任务要求:
根据下面这段讲解 .stripped_strings 的原文，使用 .stripped_strings 能起到什么作用？

原文段落:
----

获取多个内容，不过需要遍历获取，比如下面的例子：

for string in soup.strings:
    print(repr(string))
    
    
'''
  '\n'
"The Dormouse's story"
'\n'
'\n'
"The Dormouse's story"
'\n'
'Once upon a time there were three little sisters; and their names were\n'
'Elsie'
',\n'
'Lacie'
' and\n'
'Tillie'
';\nand they lived at the bottom of a well.'
'\n'
'...'
'\n'  
    
'''

.stripped_strings

输出的字符串中可能包含了很多空格或空行,使用 .stripped_strings 可以去除多余空白内容

for string in soup.stripped_strings:
    print(repr(string))


'''

"The Dormouse's story"
"The Dormouse's story"

----

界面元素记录
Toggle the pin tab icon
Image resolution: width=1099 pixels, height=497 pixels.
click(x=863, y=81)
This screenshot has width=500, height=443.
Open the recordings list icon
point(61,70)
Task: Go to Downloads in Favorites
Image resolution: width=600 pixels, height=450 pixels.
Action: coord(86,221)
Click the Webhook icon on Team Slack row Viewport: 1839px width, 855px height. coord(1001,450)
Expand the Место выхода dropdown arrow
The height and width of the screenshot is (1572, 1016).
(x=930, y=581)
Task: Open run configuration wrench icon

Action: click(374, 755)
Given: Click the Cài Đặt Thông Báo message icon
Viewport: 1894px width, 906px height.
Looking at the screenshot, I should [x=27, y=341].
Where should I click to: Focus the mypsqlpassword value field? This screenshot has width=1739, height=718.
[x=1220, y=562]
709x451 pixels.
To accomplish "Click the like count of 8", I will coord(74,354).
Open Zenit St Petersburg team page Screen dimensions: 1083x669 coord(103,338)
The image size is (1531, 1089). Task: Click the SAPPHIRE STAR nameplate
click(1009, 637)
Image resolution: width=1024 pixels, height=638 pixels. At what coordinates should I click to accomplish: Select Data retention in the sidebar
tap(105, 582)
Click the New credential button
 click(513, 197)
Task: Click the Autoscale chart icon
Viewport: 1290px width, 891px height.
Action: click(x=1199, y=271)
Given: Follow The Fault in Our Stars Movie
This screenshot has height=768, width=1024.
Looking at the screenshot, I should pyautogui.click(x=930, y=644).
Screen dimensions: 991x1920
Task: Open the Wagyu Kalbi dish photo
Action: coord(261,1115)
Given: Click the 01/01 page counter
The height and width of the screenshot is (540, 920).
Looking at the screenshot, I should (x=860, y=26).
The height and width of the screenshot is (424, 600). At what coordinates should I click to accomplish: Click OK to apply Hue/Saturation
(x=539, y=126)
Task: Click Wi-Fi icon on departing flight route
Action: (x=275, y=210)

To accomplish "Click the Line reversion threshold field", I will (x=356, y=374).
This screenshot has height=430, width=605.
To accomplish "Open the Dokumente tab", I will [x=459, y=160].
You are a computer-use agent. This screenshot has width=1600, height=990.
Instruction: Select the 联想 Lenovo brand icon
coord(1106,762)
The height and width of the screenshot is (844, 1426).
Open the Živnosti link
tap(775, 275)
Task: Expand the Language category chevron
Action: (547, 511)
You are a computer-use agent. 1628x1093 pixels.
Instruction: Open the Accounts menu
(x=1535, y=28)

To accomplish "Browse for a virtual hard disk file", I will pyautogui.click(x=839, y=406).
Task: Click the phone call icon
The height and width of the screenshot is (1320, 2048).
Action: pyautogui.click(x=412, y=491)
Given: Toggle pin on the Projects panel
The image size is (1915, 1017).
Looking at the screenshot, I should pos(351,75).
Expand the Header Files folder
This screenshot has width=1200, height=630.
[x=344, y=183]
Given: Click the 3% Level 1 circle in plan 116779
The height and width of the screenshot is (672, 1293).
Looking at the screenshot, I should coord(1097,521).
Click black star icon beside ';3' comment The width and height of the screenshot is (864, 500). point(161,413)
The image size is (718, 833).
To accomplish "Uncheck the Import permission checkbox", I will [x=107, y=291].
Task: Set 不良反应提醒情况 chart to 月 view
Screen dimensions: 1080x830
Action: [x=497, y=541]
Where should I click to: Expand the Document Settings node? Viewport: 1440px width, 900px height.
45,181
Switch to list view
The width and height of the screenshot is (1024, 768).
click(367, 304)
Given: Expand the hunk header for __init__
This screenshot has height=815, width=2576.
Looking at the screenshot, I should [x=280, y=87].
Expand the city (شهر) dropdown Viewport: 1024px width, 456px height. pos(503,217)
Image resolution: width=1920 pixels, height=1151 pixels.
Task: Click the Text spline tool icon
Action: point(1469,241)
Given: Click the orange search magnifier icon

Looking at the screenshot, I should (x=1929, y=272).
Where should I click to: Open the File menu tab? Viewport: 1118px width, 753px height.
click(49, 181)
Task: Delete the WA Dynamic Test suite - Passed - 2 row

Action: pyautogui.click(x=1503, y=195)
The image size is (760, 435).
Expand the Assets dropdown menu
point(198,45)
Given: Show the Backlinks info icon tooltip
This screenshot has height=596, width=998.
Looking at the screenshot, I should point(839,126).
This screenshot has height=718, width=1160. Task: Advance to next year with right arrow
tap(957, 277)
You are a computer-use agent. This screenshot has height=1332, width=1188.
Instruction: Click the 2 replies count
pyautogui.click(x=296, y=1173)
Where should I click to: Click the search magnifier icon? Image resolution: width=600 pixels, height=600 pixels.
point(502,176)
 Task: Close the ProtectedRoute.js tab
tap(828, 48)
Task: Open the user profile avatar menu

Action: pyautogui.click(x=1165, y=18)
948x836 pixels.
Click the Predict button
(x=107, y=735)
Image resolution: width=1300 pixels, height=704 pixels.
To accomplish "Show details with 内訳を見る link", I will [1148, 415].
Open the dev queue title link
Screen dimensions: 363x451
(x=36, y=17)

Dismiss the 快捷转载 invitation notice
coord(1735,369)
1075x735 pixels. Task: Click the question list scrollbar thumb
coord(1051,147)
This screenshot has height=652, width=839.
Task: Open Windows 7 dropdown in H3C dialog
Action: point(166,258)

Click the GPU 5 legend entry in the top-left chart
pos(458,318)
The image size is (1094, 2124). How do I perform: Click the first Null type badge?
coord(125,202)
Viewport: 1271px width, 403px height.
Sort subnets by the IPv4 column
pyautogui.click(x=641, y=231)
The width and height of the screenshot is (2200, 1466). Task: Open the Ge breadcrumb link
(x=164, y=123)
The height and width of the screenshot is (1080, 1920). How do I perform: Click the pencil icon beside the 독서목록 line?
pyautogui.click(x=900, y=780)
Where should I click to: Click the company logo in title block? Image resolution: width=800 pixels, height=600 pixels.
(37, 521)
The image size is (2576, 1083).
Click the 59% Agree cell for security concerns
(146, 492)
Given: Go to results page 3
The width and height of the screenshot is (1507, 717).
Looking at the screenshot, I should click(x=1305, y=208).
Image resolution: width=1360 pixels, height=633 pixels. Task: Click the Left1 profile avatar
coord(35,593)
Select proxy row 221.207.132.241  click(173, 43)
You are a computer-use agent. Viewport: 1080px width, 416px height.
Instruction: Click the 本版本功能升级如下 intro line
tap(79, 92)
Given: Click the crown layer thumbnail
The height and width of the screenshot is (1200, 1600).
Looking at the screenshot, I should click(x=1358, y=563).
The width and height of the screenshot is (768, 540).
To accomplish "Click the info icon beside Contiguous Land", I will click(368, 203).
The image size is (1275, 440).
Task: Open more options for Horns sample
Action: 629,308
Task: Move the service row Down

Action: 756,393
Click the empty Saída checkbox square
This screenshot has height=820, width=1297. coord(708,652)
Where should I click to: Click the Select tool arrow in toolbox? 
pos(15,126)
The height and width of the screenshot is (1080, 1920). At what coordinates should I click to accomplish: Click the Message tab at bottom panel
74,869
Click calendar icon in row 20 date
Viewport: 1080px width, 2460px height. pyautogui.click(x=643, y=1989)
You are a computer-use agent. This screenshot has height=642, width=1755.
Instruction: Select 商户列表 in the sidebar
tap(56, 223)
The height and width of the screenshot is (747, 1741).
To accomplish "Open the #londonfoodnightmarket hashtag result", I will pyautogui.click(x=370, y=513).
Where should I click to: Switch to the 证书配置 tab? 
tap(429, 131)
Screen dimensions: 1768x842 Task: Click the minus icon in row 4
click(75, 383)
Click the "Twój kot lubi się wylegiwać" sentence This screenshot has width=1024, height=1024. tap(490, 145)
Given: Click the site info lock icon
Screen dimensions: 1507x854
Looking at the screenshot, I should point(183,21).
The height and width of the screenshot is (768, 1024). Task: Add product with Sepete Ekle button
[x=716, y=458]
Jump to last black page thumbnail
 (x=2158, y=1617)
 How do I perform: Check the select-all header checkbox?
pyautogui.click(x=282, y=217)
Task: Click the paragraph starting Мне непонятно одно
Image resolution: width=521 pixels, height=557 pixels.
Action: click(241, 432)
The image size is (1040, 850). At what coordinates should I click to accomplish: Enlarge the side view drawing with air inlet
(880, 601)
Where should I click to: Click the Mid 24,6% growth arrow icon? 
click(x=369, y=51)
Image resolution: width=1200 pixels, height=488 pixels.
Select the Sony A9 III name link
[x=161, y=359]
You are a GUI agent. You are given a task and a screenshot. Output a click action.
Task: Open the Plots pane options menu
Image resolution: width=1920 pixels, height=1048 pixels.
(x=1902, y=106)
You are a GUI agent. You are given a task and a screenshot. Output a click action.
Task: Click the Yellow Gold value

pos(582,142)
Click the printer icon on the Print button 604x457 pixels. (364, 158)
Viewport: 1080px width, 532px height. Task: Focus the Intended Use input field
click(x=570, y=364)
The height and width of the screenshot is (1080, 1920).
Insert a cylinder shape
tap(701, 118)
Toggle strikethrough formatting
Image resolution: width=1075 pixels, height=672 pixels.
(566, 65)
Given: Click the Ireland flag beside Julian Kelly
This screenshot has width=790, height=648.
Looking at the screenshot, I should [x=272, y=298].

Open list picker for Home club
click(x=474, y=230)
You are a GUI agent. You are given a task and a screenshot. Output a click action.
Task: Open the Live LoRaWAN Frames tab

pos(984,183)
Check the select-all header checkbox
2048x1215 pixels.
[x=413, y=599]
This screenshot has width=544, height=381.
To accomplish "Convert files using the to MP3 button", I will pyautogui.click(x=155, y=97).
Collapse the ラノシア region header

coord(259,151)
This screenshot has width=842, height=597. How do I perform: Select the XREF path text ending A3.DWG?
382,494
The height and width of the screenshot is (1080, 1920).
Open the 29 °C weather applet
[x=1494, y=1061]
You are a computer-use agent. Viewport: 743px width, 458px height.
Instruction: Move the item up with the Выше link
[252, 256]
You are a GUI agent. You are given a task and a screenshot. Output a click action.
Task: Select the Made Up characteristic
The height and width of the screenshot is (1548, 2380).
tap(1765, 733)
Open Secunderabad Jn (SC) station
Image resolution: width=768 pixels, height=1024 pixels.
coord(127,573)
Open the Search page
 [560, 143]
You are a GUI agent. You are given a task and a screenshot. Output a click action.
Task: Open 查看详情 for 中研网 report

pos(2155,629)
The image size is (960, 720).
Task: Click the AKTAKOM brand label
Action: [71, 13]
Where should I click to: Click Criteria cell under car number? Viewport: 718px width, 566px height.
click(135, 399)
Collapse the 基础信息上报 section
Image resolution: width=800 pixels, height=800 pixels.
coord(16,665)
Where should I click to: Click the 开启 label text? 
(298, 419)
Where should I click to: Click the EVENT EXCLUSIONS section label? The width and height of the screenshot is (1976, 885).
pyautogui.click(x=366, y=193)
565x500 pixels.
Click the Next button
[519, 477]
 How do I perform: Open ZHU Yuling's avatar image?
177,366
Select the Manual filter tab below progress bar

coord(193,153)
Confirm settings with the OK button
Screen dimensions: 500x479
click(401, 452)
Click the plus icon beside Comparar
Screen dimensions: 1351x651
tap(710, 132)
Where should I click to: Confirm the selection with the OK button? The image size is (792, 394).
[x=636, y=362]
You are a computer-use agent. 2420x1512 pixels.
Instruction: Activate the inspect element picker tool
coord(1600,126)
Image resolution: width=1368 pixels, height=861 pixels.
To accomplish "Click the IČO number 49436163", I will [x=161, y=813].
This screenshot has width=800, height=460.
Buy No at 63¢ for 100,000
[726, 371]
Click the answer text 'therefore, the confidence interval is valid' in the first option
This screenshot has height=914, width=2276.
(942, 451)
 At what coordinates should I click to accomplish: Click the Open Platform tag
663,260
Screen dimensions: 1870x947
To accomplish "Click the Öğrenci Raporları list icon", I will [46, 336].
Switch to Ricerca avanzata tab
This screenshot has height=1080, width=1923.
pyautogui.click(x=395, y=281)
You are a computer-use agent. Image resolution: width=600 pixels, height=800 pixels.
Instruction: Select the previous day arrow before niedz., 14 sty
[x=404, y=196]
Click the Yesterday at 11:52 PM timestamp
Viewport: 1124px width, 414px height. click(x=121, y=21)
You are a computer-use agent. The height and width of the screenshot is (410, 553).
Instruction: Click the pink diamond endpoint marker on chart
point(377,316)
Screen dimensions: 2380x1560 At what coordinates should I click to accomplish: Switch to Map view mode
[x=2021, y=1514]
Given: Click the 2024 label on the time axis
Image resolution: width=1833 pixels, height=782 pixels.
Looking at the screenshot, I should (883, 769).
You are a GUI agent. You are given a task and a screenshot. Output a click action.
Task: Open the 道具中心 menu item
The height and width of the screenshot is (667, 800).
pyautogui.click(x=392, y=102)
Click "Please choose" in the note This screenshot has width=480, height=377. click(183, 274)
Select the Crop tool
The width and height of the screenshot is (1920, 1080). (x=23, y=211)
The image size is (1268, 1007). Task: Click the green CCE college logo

----

结果:
可以去除输出字符串中多余的空白内容（空格或空行）。